Setchell J, Thille P, Abrams T, McAdam L C, Mistry B, Gibson B E
Bloorview Research Institute, Holland Bloorview Kids Rehabilitation Hospital, East York, ON, Canada.
The Wilson Centre, University of Toronto/University Health Network, Toronto, ON, Canada.
Child Care Health Dev. 2018 Mar;44(2):269-277. doi: 10.1111/cch.12526. Epub 2017 Nov 8.
Most research into clinical care of Duchenne or Becker dystrophinopathies (MD) has focused on slowing progressive muscular weakness and extending lifespan. Scarce attention has been paid to the "human" aspects of care such as psychosocial health, living a fulfilling life, or dealing with disability stigma. This study partnered with clinicians to identify and address local and systemic barriers to these human aspects of care.

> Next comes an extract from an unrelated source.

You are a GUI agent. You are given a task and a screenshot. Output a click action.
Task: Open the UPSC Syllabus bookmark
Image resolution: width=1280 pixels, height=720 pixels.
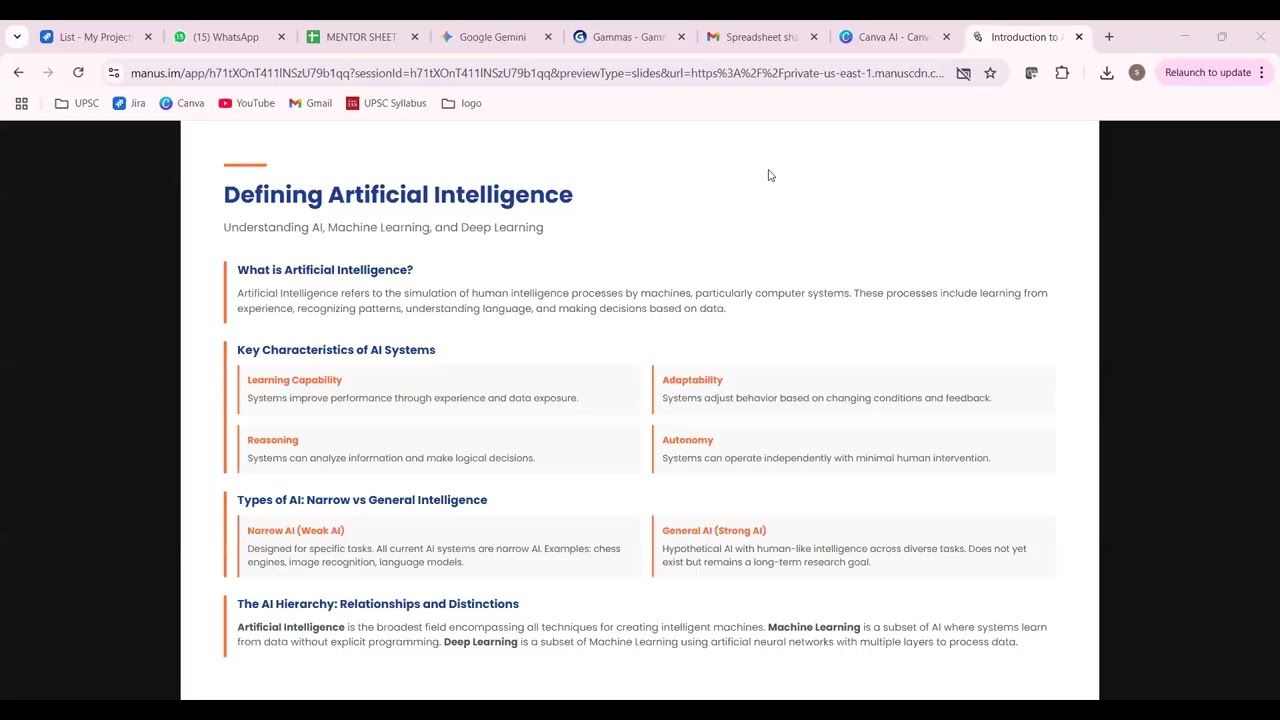[x=386, y=103]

We employed a participatory qualitative design at a multidisciplinary MD clinic using 2 methods: (a) ethnographic observations over a 6-month period of clinic visits of children with MD and families, involving 12 clinicians, and (b) 3 "dialogues" (2-way discussions) with these clinicians to collaboratively analyze practices and co-produce recommendations for change.
Our methods produced rich data that, when coanalyzed with clinicians and in consultation with a family advisor, provided deep insights into the practices and underlying assumptions of a neuromuscular clinic. Staff recognized the importance of the human aspects of care but, in reviewing the observational data, identified that it was given insufficient attention in (a) routine clinical processes, (b) clinician-family patterns of interaction, and (c) staffing allocations.

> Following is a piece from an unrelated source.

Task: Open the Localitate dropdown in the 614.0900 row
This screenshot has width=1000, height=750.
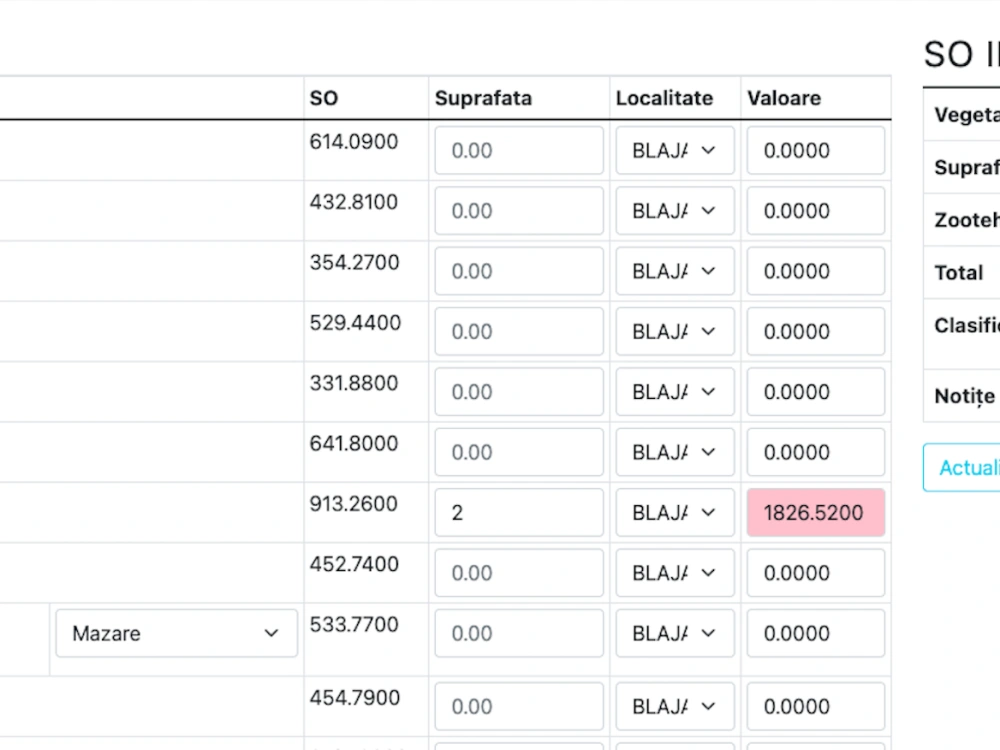Action: click(675, 151)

Although the human aspects of care were important to clinicians in the MD clinic, the routines and nature of the clinic meant these were frequently sidelined for biomedical objectives. We present collaboratively produced practical recommendations toward addressing this disjunction between ideals and practice including developing flexibility to tailor appointment frequency, composition, and length; providing time and physical space for psychosocial aspects of care; and clinician skill building to support child/family expression of "negative" emotions; and discussion of sociopolitical aspects of MD such as living with disability stigma. The study offers a set of considerations that, taking into account individual differences, offer insights for similar clinics elsewhere.

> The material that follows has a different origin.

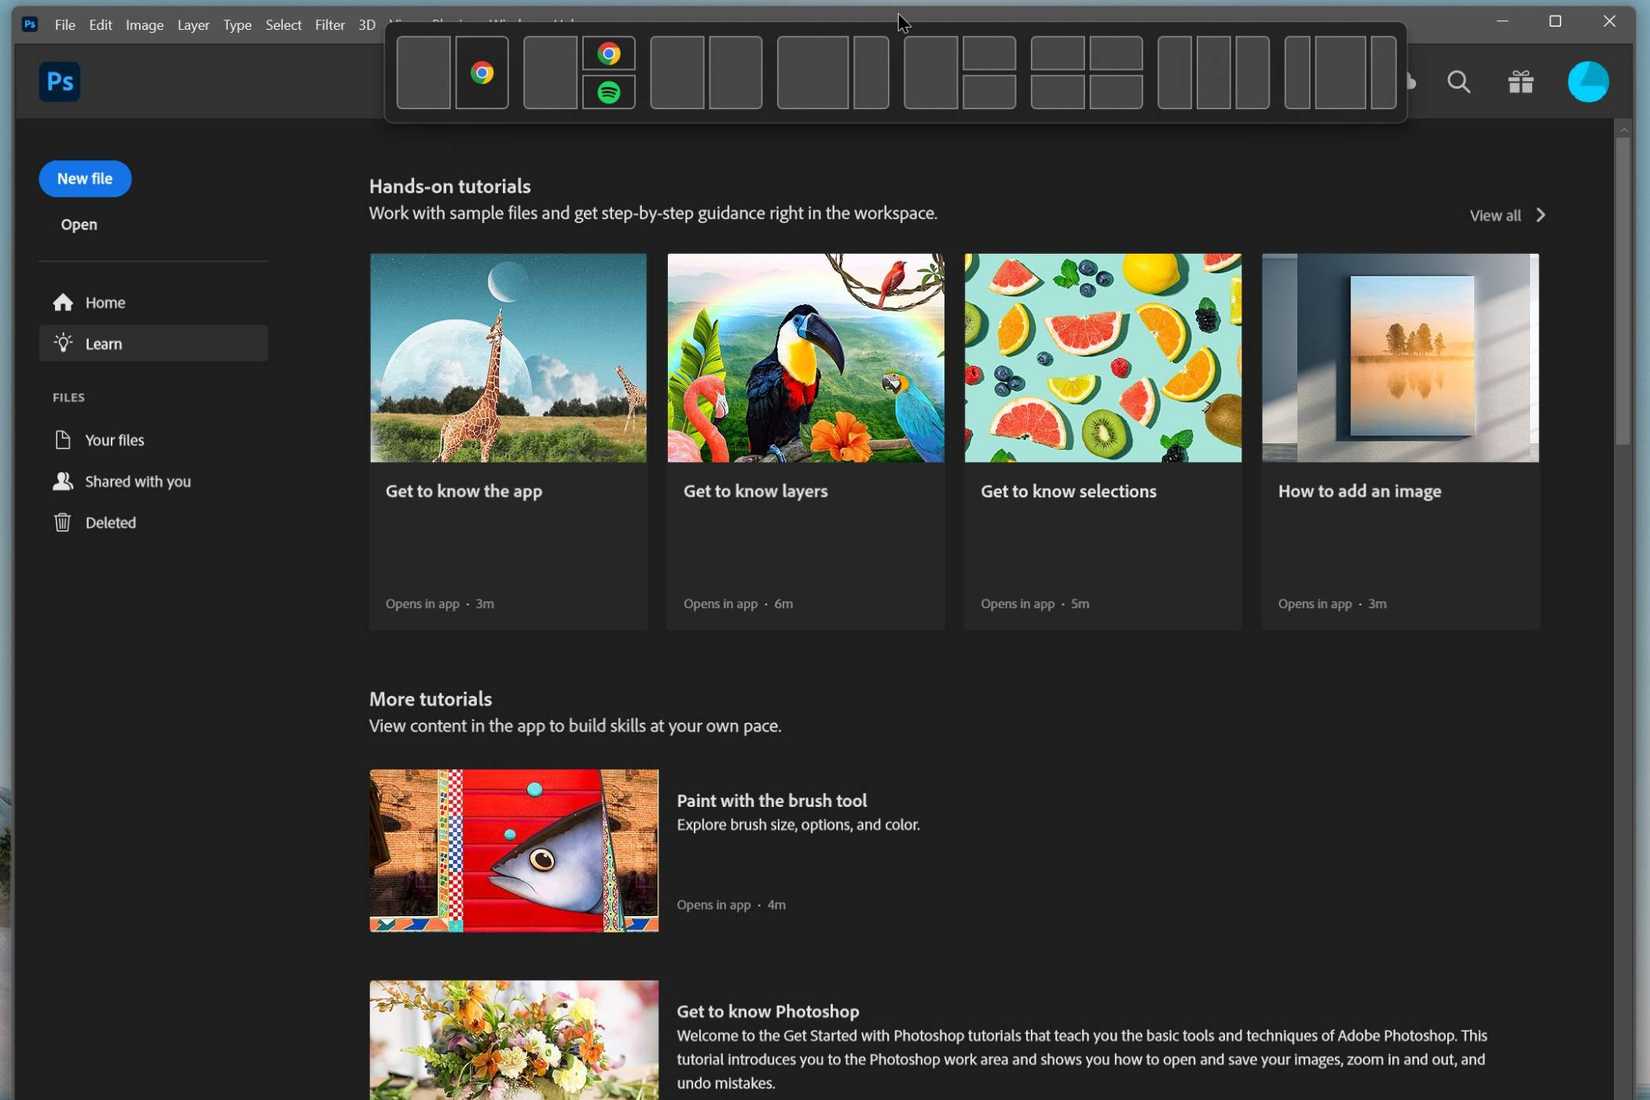Click the Open button
The width and height of the screenshot is (1650, 1100).
coord(79,225)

大多数关于杜氏或贝克肌营养不良症(MD)临床护理的研究都集中在减缓进行性肌肉无力和延长寿命上。对于护理的“人文”方面,如心理社会健康、过上充实的生活或应对残疾污名,关注较少。本研究与临床医生合作,以识别和解决这些护理人文方面的局部和系统性障碍。
我们在一个多学科MD诊所采用了参与式定性设计,使用两种方法:(a)对MD患儿及其家庭进行为期6个月的诊所就诊的人种学观察,涉及12名临床医生;(b)与这些临床医生进行3次“对话”(双向讨论),以共同分析实践情况并共同提出变革建议。
我们的方法产生了丰富的数据,在与临床医生共同分析并咨询家庭顾问后,这些数据为神经肌肉诊所的实践和潜在假设提供了深刻见解。工作人员认识到护理人文方面的重要性,但在审查观察数据时发现,在(a)常规临床流程、(b)临床医生与家庭的互动模式以及(c)人员配置分配中,这方面的关注不足。
尽管护理的人文方面对MD诊所的临床医生很重要,但诊所的常规工作和性质意味着这些方面经常为了生物医学目标而被边缘化。我们提出了共同制定的切实可行的建议,以解决理想与实践之间的这种脱节,包括灵活调整预约频率、组成和时长;为护理的心理社会方面提供时间和空间;临床医生技能培养,以支持儿童/家庭表达“负面”情绪;以及讨论MD的社会政治方面,如应对残疾污名。该研究提供了一系列考虑因素,考虑到个体差异,为其他地方的类似诊所提供了见解。